Stanford’s Haas Center for Public Service works to address financial barriers to interning in public service. The Center’s Cardinal Quarter fellowships and grants provide funding for internships focused on social or environmental impact, while its Community-Service Work-Study (CSWS) program uses federal funds to pay eligible students $15 per hour to work for a community organization of their choice.
Haas Center’s senior program director Jon McConnell said many of Haas’s programs were founded because students did not have the resources to pursue unpaid service-learning internships during the summer.
“The goal is to provide funding for opportunities that would otherwise not be funded and to make them more accessible to all students,” McConnell said.
The majority of summer grants and funding opportunities at Stanford offer at least $5,000 intended to cover housing, food, transportation and other living expenses.
According to an analysis by Time, this may not be enough.
Last April, Time found that participating in a 10-week summer internship away from home costs $5,810 on average: $750 for relocation, $3,500 for housing, $360 for transportation and $1,200 for food. Therefore, a student earning a $5,000 fellowship award can anticipate a net loss of $810, and even paid internships can result in students breaking even or losing money.
As a result, many students are limited in what summer internships they can accept. Some students decide to look solely at jobs in their hometown, where family can provide food and housing, while others pursue only paid positions, mostly at for-profit companies. Others must work more during the school year or take out student loans.
Stanford director of financial aid Karen Cooper acknowledged that the student contribution portion of a financial aid package may ask students to consider finances before taking a summer job offer, but she explained that students can choose how they want to meet their expected payment.

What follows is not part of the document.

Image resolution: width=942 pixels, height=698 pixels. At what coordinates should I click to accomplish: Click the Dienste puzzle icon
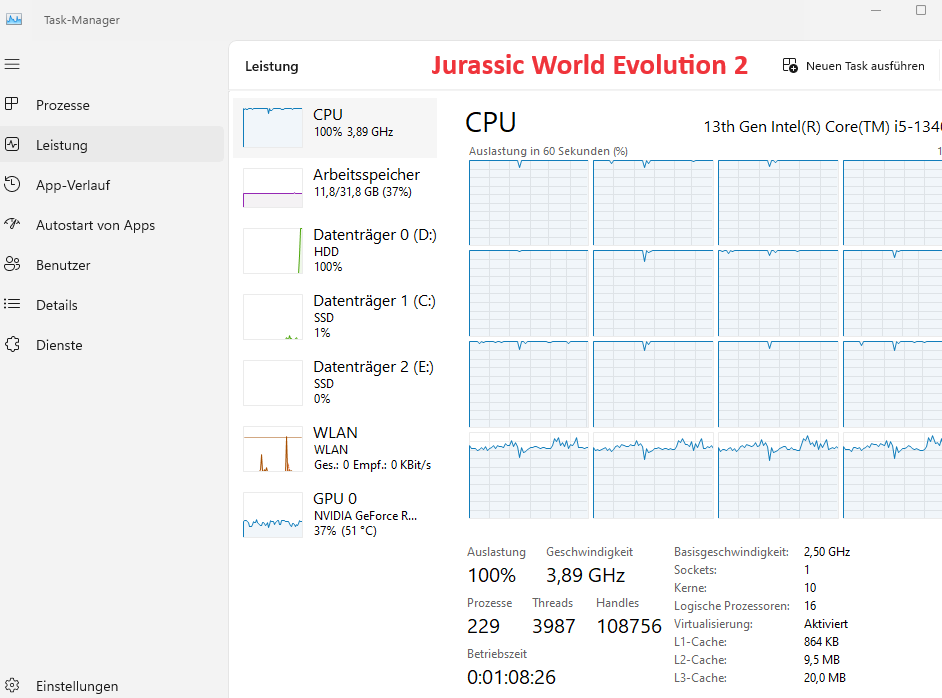[x=12, y=344]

“If students want to take a great opportunity during the summer, and they want to make up for that by working more during the academic year, that’s fine,” Cooper said. “[Or] if you’ve got an opportunity for a great internship that’s going to help you in your career — to take away one summer or $2,000 in student loans isn’t going to hurt you in the long run.”
Some students agree with Cooper. This summer, Adrian Vega ’19 will be working in digital content production at the Trevor Project, a suicide-prevention organization focused on LGBTQ+ youth.

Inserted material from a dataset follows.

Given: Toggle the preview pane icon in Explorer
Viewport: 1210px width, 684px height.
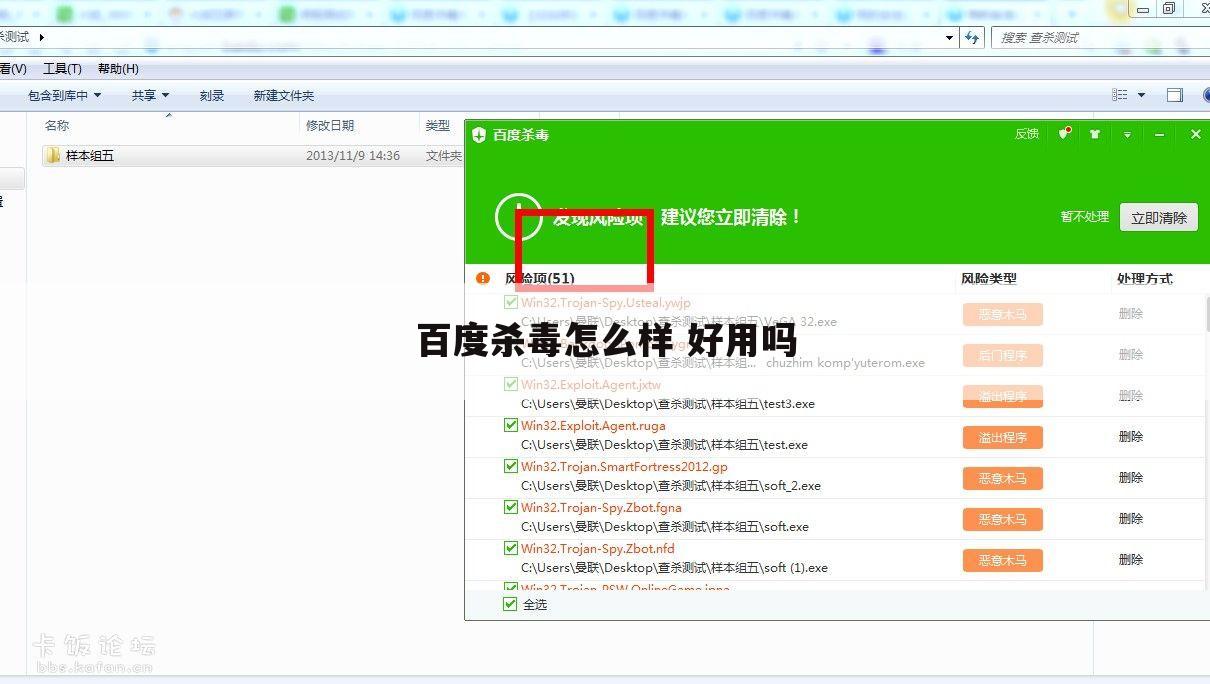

“Coming into college, I was very adamant about not wanting to graduate with loans,” Vega said. “But for the right position and for something I’m truly passionate about like the Trevor Project and the work I’d be doing, I would consider a loan… I don’t want my inability to finance this summer to be a reason why they don’t take me.”
Vega is applying for a fellowship through the Haas Center, but he thinks he will still lose money this summer.
“This fellowship has a base stipend of $5,000, but $5,000 [in Los Angeles] gets you rent for the nine weeks I’d be working,” Vega said. “On top of that is transportation, utilities, groceries, everything else that goes into living by yourself for a summer.”
Vega plans on preparing for this summer by saving more of his income from his on-campus job, but he said he would take out a loan as a “last-resort.”
Others students are less willing to accumulate debt. Julia Busby ’19 said she would not feel comfortable taking out loans for a summer internship.
“I don’t really want to be in debt, and summer is a thing I look at as a way to make money rather than lose it,” Busby said.
Busby is applying for a Cardinal Quarter fellowship in Washington, D.C. Because her interest is in nonprofit work, she does not expect financial support from the organizations she applied at.
McConnell said the Haas program has recently added financial aid supplements to many fellowship awards so students can afford expenses associated with a public service internship. Some awards include an additional $500 stipend if students are traveling abroad or to a high-rent area, and some students qualify for an additional $2,200 to meet their summer earnings requirement.
However, additional funding is still in progress for the CSWS program.
“For CSWS, we’re working with financial aid to increase that amount … so that it’s more on par with the fellowship awards, because historically it’s been a little less than what students could get through fellowships,” McConnell said.
“Our goal is always to try to make these opportunities fully accessible to all students,” McConnell added.